For example - say you find a property in the UK for £200,000 and are able to arrange a mortgage for 85% of the value. You go ahead and purchase the property with a £30,000 deposit of your own funds. In 8.2 years the property has doubled in value and assuming that the rental income has covered major running costs, including mortgage payments, the same property is now worth £400,000. You sell the investment property and pay back the £170,000 mortgage (as you'll have had it on a interest only basis to keep running costs low) and retain the £230,000 balance, £200,000 of which is capital growth profit. Even taking out legal fees and taxes payable it's still a much better return than most other investment vehicles. The cost to you is that you've had £30,000 tied up in the property.

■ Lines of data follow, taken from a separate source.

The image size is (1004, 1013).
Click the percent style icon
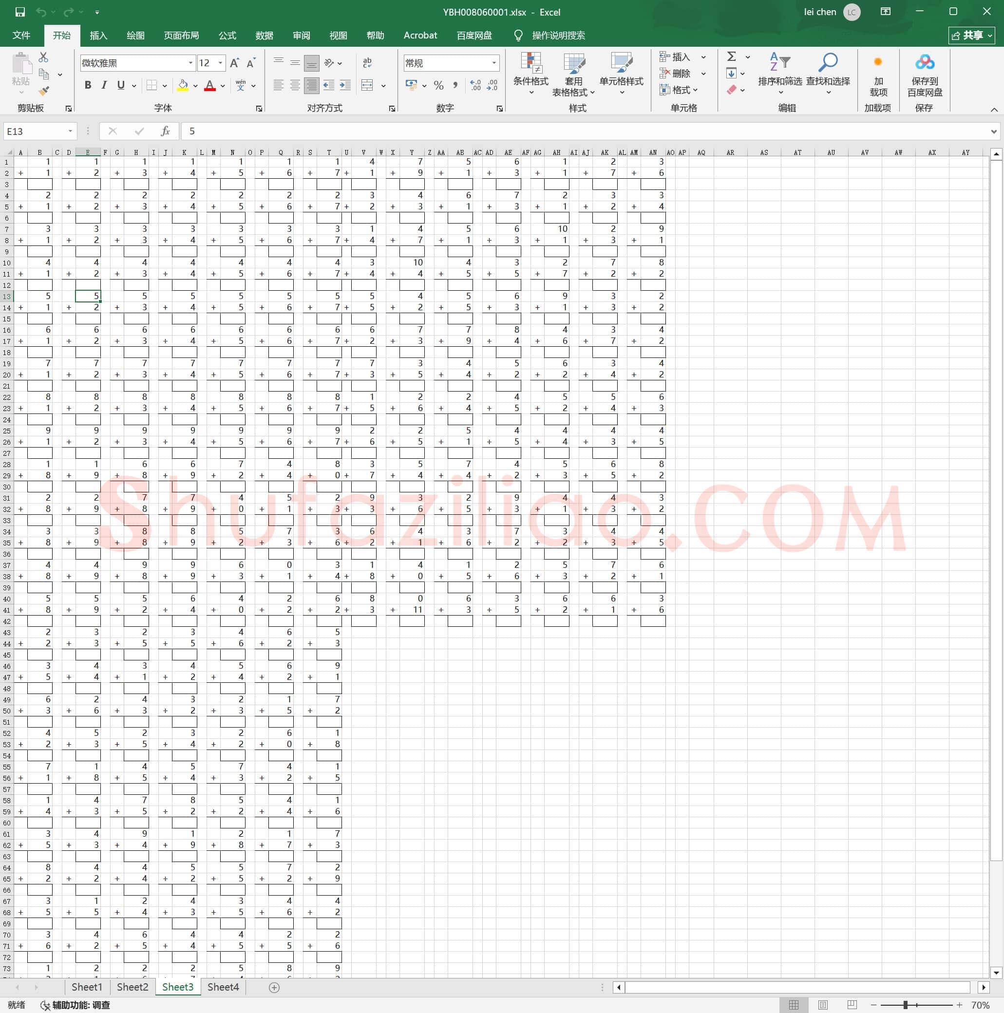point(439,85)
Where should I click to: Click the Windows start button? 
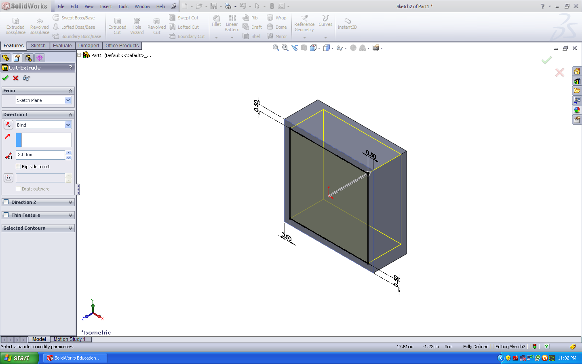[x=19, y=358]
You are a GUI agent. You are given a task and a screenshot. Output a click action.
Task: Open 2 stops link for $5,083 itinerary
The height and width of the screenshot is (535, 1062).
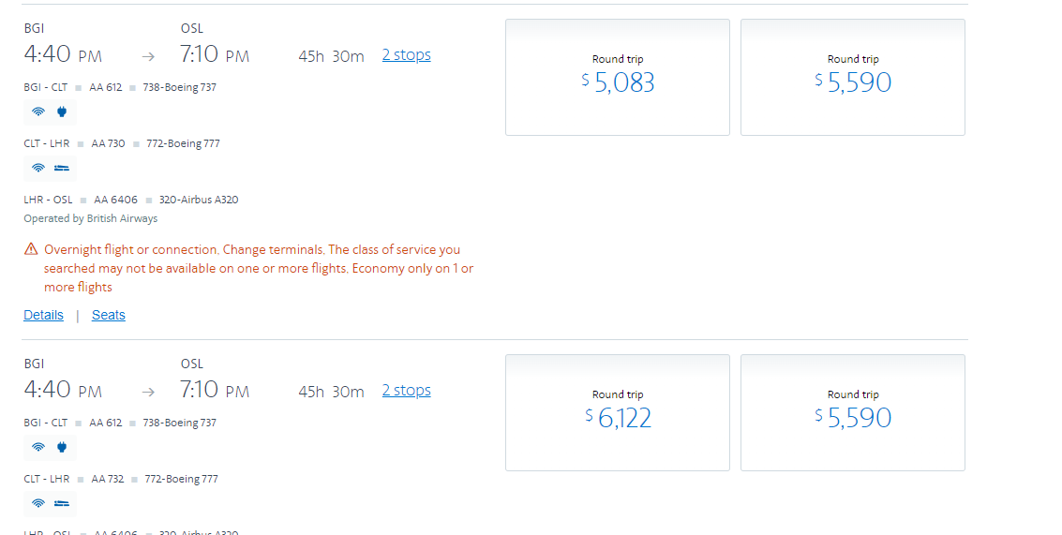[407, 55]
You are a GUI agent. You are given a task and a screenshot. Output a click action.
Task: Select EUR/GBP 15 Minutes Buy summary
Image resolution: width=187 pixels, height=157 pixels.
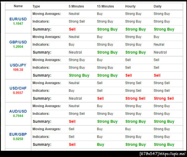point(100,145)
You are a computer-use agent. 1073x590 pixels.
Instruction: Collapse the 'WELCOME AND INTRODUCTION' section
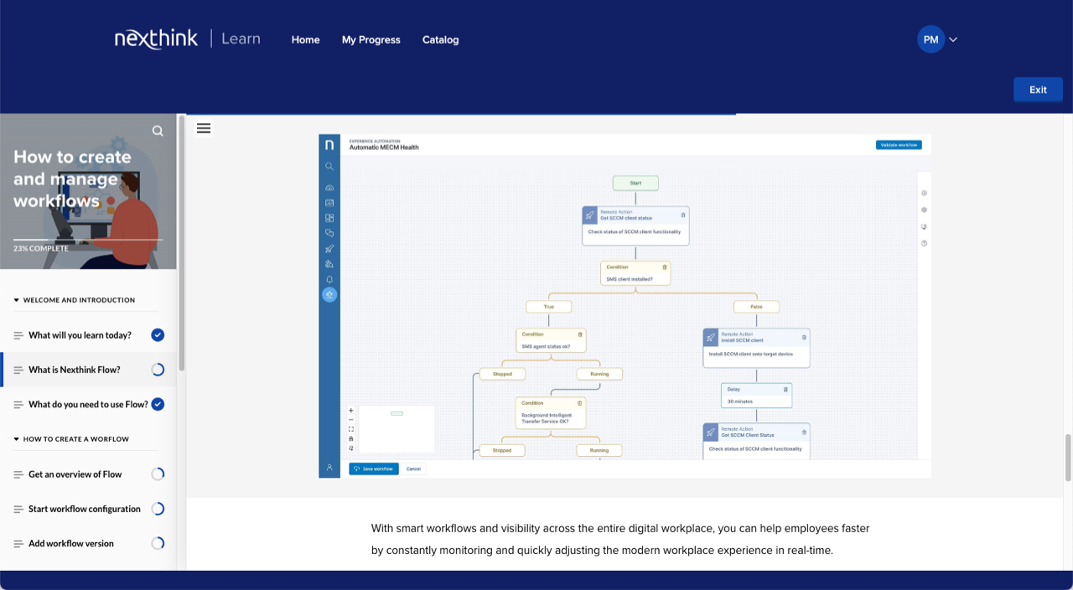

This example shows why, on a risk vs. reward basis, property investment remains one of the best investment propositions available to you. It's worth pointing out that UK property has doubled in value every 8.2 years since 1946.
As with all investments, you need to keep in mind that with property there are 3 stages - the entry, the management & the exit. The Entry - this is where you need to consider what's the price, is it below market value, what's the historic and predicted Capital Growth, can I get finance/mortgage? The management - this is where you need to ask yourself how and who do I rent to, do I employ a letting agent, how do I furnish the property, what about repairs, maintenance and tenant letting? The exit - an important stage that many investors, particularly new investors, overlook - how are you meant to liquidate your assets if you can't sell? You need to ask yourself, how sellable is the property, will it sell to a owner occupier or another investor, is there a lot of other similar property up for sale in the area and what are the costs of selling?
Before you undertake any investment, particularly a property investment, it's important that you fully understand all these aspects and all of your property investment options. Then, and only then, will you be in a position to make an informed choice as to which Investment Property Strategy is most likely to achieve your financial goals.